The band hails from the same place as the post-rock band "Explosions in the Sky", but to me the sound of this album is so much richer and varied then EitS. They do tend to follow the basic post- rock formula on this album, but I find it is more emotive and beautiful, especially in the softer sections. Probably more closer to Mogwai than EitS, they are also not afraid to use digital percussion at times, or, at least, that is what it sounds like.

The first track is "Quiet" and it sounds very much like a typical post-rock song. But "The World is Our _____" is so much better, with that pretty build up that climaxes a few times, and the build up isn't overly long. Again, the sound is so well textured that every sound is heard and the music isn't as dense and hard to access as it is in another post-rock band called "Pelican". This music is so much more penetrable and that works to a definite advantage. "I Believe in Your Victory" is another one similar to the 1st track except the climaxes are not as dense and the guitars have a nice ringing, chiming sound. On the second build up, there is a very strange percussion pattern that is definitely original, kind of a start/stop beat that helps to build tension.

The intermediate, short track called "Grandfather Clock" is a very nostalgic feeling song which doesn't have a build up, but it lovely nonetheless. It breaks up the formulaic feeling before it gets too repetitive and is well placed on the album. "Happiness" comes next and this one is an example of a post-rock symphony, so well layered and beautiful. Again the climaxes aren't overly dense but are lighter sounding than a lot of Post-rock music and that is what is so attractive to me. Such a well thought-out song with a lot of real emotion pouring out of the instruments. Very nice. Last but not least is the multi-part "There Are Some Remedies..." which is a little more harsh, but still not impenetrable. When the second build up comes in, the rhythm's change and build up to a very explosive climax this time which suddenly ends leaving you suspended in the middle of some special effects by the guitars. The ending is a little quick and even though the suspension at the end is a effective ending, it would have been nice to be allowed to shimmer a little longer. But that is a minor complaint really.

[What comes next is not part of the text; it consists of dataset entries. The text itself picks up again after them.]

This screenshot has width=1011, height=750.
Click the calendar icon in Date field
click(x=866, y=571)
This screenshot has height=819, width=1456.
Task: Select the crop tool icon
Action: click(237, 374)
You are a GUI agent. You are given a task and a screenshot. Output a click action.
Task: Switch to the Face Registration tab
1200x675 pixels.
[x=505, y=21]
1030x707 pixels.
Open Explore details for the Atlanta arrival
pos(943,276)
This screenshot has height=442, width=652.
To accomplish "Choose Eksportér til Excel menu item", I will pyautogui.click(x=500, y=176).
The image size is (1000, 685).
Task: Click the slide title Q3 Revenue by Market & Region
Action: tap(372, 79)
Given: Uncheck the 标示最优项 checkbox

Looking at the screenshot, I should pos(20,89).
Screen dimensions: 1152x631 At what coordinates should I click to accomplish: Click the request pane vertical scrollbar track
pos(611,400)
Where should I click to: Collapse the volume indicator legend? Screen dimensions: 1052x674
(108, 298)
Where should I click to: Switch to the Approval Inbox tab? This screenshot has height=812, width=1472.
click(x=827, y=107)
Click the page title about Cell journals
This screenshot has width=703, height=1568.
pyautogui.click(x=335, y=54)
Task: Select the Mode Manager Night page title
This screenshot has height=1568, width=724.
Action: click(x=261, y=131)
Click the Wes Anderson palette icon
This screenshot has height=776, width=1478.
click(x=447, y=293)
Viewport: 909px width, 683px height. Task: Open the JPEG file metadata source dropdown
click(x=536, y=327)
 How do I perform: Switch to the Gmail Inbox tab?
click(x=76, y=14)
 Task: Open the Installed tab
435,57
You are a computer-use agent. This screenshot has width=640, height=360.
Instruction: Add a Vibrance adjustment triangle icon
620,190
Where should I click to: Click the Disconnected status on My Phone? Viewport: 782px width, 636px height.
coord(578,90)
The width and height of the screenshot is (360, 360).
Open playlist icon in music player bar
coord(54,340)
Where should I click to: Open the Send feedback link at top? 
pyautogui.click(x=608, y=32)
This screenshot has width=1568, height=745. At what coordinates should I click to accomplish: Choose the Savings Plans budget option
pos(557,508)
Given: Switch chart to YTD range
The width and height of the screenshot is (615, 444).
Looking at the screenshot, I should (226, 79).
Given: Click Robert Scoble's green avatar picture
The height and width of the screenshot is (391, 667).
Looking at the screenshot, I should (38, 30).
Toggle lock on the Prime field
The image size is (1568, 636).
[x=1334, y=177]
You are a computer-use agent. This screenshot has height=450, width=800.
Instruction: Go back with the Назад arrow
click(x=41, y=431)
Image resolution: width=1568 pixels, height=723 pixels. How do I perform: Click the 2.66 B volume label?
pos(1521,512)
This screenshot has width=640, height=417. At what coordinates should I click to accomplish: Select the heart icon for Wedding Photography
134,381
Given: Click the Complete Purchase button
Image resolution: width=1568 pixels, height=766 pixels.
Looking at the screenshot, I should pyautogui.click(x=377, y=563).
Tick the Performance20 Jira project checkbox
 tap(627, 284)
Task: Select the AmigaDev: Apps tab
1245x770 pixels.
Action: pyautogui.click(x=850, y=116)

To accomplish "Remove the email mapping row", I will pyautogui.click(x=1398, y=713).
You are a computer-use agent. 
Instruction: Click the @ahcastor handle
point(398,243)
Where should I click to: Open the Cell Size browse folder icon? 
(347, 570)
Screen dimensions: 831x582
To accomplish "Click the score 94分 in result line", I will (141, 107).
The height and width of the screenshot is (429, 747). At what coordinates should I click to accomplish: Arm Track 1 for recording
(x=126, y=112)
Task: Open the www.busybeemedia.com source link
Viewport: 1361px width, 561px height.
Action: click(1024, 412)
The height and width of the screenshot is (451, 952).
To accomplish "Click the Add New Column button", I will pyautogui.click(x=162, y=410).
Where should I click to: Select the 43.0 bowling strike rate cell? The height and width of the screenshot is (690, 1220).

Overall, this is a vary good debut recording by the band and definitely leaves you wanting to explore more of their music. There really isn't anything ground breaking, but it definitely is post- rock that rises above the norm even with the formulaic structure. The emotion level is much higher than what I have heard in most cookie-cutter post-rock bands. I feel there is a lot of promise in this E.P. and as for myself, I want to explore more of their music. Even though I have had this excellent E.P. for a while, I still have the desire to listen to more of their discography. In the meantime, I will give this a 4 star rating, albeit a very strong 4 stars.